== Selected extract ==
········

The Phantom Atlas – Edward Brook-Hitchings, hardback (London, 2016).
Lenin on the Train – Catherine Merridale, hardback (London, 2016).
Cartographies of Time: A History of the Timeline – Daniel Rosenberg & Anthony Grafton, paperback (New York, 2010).
I spent Christmas in New Zealand, a trip which focused my mind on both space and time. On Saturday the 17th December we lifted off at Heathrow and touched down in Auckland (via a brief stop in the weird and wonderful Seoul Airport) 26 hours later. There aren’t really any major countries more remote than New Zealand, and it was unusual to be one of the first people in the world to experience Christmas and New Year 2017. My partner and I travelled out with friends to a campground in Queenstown, and watched in the drizzle as fireworks shot into the sky heralded by the horn of a 105-year-old steamship – the T.S.S. Earnslaw – that still chugs back and forth across the lake to this day. My defining memory of that night, besides being 13 hours ahead of everyone back home in Britain, was the deafening boom of the explosions echoing around the hills and mountains that surround Queenstown…
It was for this reason that I didn’t end up getting most of my Christmas presents until mid January, so it’s taken me a bit of time to get caught up. I present here another multiple review article of three great books that my awesome friends got me for Christmas, in which the themes of space and time (and also, pleasantly, myth) are conveniently interlinked.

········

== Dataset section ==
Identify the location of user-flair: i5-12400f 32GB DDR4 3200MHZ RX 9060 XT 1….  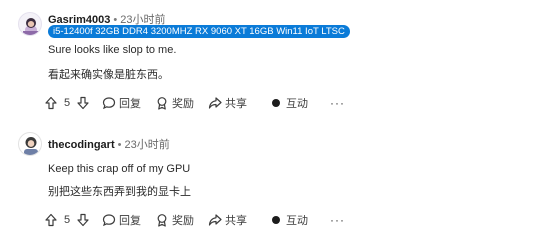
(199, 32).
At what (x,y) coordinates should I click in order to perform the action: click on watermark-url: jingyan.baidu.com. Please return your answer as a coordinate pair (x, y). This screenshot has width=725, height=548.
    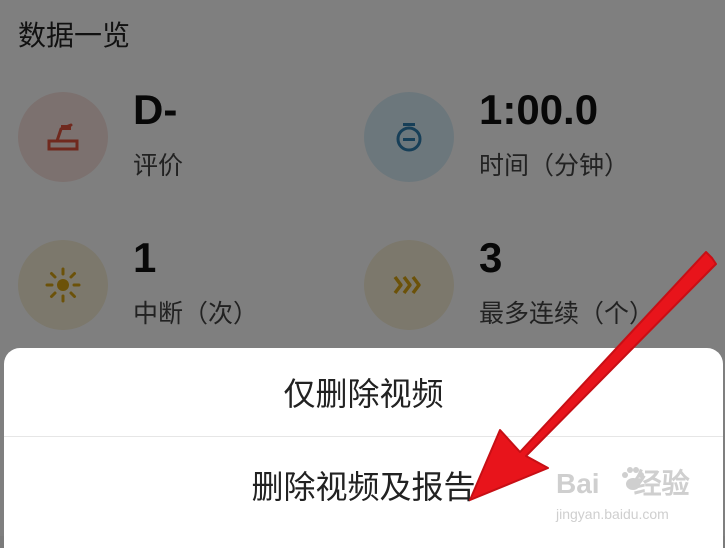
    Looking at the image, I should click on (612, 514).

········

== Problem set ==
a) Translate the following sentence from the book review post into French: "There aren’t really any major countries more remote than New Zealand, and it was unusual to be one of the first people in the world to experience Christmas and New Year 2017."
b) Reproduce verbatim the stretch of the book review post from "The Phantom Atlas" through "(New York, 2010).".
c) List the titles of all the books named at the head of the book review post.

== Exercise answers ==
a) Il n’existe pas vraiment de grand pays plus éloigné que la Nouvelle-Zélande, et il était inhabituel de faire partie des premières personnes au monde à vivre Noël et le Nouvel An 2017.

b)
The Phantom Atlas – Edward Brook-Hitchings, hardback (London, 2016).
Lenin on the Train – Catherine Merridale, hardback (London, 2016).
Cartographies of Time: A History of the Timeline – Daniel Rosenberg & Anthony Grafton, paperback (New York, 2010).

c)
The Phantom Atlas
Lenin on the Train
Cartographies of Time: A History of the Timeline